**EXERCISE DIRECTIONS:** Revise the data from the line containing "Open the Activities overview" through the end, replacing "input field" with "text box" and leaving everything else unchanged.

**AVAILABLE DATA:**
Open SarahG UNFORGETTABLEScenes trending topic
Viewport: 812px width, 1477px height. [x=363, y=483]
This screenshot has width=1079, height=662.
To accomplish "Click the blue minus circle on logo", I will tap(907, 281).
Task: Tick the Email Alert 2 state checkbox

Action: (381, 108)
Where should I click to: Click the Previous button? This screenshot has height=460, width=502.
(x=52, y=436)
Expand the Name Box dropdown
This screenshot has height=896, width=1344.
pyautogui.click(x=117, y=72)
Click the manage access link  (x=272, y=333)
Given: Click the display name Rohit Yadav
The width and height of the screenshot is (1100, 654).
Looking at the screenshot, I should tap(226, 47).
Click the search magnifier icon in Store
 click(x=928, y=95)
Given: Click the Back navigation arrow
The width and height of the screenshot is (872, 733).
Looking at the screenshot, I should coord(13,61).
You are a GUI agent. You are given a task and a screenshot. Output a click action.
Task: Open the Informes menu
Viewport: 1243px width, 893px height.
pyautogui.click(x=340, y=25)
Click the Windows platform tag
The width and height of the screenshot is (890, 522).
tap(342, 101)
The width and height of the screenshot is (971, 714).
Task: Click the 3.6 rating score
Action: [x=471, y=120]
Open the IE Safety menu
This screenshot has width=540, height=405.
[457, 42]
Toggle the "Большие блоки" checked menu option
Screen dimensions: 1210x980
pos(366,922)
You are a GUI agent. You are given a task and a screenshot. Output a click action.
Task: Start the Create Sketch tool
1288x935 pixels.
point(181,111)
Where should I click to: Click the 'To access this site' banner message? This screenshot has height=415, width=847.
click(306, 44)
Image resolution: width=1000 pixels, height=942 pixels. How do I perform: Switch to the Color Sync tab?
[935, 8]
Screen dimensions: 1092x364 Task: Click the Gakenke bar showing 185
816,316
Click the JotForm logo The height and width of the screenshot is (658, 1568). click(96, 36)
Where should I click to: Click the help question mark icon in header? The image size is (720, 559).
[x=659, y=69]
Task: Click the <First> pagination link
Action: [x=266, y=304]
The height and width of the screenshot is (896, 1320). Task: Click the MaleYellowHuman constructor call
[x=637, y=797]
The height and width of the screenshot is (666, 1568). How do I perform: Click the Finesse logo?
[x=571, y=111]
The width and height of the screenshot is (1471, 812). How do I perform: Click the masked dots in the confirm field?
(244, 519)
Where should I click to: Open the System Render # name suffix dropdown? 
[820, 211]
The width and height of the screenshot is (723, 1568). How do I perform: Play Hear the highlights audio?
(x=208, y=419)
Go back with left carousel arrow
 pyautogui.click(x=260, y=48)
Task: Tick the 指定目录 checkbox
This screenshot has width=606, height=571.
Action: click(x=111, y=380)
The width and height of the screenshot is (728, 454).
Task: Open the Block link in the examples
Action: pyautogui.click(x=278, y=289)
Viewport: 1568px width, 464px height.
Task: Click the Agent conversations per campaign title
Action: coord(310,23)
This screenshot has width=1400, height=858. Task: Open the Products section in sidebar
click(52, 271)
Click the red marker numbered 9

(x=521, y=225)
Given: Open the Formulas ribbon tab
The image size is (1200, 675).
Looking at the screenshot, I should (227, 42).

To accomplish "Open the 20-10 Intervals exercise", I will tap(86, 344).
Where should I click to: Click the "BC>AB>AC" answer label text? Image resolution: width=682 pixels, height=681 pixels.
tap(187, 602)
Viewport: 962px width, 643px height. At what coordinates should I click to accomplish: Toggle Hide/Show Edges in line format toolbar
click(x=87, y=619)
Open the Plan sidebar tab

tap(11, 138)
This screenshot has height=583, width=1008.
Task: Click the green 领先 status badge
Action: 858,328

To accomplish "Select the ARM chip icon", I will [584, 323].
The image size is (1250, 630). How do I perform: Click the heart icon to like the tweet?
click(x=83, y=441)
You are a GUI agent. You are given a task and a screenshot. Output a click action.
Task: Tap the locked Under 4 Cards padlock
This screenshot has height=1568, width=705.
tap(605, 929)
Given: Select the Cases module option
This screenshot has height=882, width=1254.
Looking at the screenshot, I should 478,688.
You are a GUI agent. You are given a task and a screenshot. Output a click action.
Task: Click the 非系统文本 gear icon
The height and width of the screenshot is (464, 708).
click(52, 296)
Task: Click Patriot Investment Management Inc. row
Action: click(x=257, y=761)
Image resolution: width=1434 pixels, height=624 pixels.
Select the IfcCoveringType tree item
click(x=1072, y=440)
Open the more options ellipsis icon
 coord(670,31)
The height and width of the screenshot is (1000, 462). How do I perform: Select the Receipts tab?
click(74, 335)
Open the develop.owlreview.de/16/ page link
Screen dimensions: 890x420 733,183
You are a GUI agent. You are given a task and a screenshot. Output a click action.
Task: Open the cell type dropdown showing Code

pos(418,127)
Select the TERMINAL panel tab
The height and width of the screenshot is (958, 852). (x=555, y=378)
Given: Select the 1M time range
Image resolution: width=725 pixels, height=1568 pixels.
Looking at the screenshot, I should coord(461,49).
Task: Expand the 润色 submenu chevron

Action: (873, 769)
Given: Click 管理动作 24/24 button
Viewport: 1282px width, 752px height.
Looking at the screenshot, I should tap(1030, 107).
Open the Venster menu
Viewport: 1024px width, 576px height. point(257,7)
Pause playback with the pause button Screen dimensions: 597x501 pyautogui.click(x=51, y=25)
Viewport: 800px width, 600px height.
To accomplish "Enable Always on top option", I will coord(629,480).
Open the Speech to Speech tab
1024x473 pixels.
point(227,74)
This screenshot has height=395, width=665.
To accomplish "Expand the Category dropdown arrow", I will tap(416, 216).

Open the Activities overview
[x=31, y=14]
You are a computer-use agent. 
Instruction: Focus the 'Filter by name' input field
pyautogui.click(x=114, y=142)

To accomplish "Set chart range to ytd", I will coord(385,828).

**RESPONSE FOR THIS EXERCISE:**
Open the Activities overview
[x=31, y=14]
You are a computer-use agent. 
Instruction: Focus the 'Filter by name' text box
pyautogui.click(x=114, y=142)

To accomplish "Set chart range to ytd", I will coord(385,828).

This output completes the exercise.